Apesar das sinalizações do novo governo, Queiroz acredita que as reformas promovidas nos últimos seis anos foram suficientes para gerar um ambiente pró-mercado muito mais vantajoso, e que a equipe econômica de Lula está enfim sendo bem formada de modo a entender que muita coisa mudou.

“Tivemos muitas reformas que geraram foco em investimento e também tiraram o foco do consumo e de pilares específicos como commodities. A gente saiu de um crescimento conjuntural para um estrutural de cinco a dez anos, que não depende de ciclos econômicos brasileiros ou globais específicos. Ele puxa o crescimento sozinho nesse intervalo e, além disso, tira os efeitos de ciclicalidade das commodities, gerando uma recorrência de crescimento. O ambiente de negócios ficou muito melhor nos últimos seis anos, e a sociedade produtiva não vai aceitar retroceder”, completa.

No cenário mais geral do mercado, Inoue vê um esforço grande do PT em aprovar a reforma tributária logo nos primeiros seis meses, por conta da nomeação de Bernard Appy para o cargo de secretário especial no Ministério da Fazenda.
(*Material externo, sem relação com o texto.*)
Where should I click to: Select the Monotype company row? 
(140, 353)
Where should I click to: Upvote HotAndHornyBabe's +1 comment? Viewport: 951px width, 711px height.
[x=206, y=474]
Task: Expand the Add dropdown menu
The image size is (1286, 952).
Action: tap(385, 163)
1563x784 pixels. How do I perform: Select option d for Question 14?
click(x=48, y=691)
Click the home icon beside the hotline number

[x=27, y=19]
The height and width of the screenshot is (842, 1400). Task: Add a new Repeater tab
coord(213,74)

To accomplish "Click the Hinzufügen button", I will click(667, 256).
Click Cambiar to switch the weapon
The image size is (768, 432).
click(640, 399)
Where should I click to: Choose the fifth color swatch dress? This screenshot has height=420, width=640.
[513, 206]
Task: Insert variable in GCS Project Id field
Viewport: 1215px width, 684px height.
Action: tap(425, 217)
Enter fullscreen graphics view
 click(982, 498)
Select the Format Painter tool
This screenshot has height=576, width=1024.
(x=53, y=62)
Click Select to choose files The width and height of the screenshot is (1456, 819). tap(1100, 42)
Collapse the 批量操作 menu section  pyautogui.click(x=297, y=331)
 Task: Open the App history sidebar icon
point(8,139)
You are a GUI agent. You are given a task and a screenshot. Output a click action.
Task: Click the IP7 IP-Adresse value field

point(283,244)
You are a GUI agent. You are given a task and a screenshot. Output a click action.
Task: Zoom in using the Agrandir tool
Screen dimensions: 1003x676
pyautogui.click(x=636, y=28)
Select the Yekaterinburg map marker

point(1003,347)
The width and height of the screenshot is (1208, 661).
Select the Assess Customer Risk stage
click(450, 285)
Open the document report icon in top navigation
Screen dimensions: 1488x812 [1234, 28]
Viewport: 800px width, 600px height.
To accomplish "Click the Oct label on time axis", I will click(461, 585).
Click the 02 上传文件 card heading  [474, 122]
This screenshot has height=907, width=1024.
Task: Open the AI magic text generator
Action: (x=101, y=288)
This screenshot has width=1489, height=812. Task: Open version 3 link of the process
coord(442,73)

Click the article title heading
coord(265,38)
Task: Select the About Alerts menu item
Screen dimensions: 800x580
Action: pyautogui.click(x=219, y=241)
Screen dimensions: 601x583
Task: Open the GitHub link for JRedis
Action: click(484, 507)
O economista acredita que o partido possa usar a reforma para equilibrar as contas públicas, “mesmo que isso imponha um aumento significativo na carga tributária”.

Ele vê, ainda, a possível volta das conversas para a taxação de dividendos, que afeta diretamente a bolsa de valores. E, ainda, o mercado segue em dúvida se essa taxação pode afetar também outros ativos, como fundos imobiliários, títulos de renda fixa isentos, Certificados de Recebíveis Imobiliários e do Agronegócio (CRI e CRA), entre outros.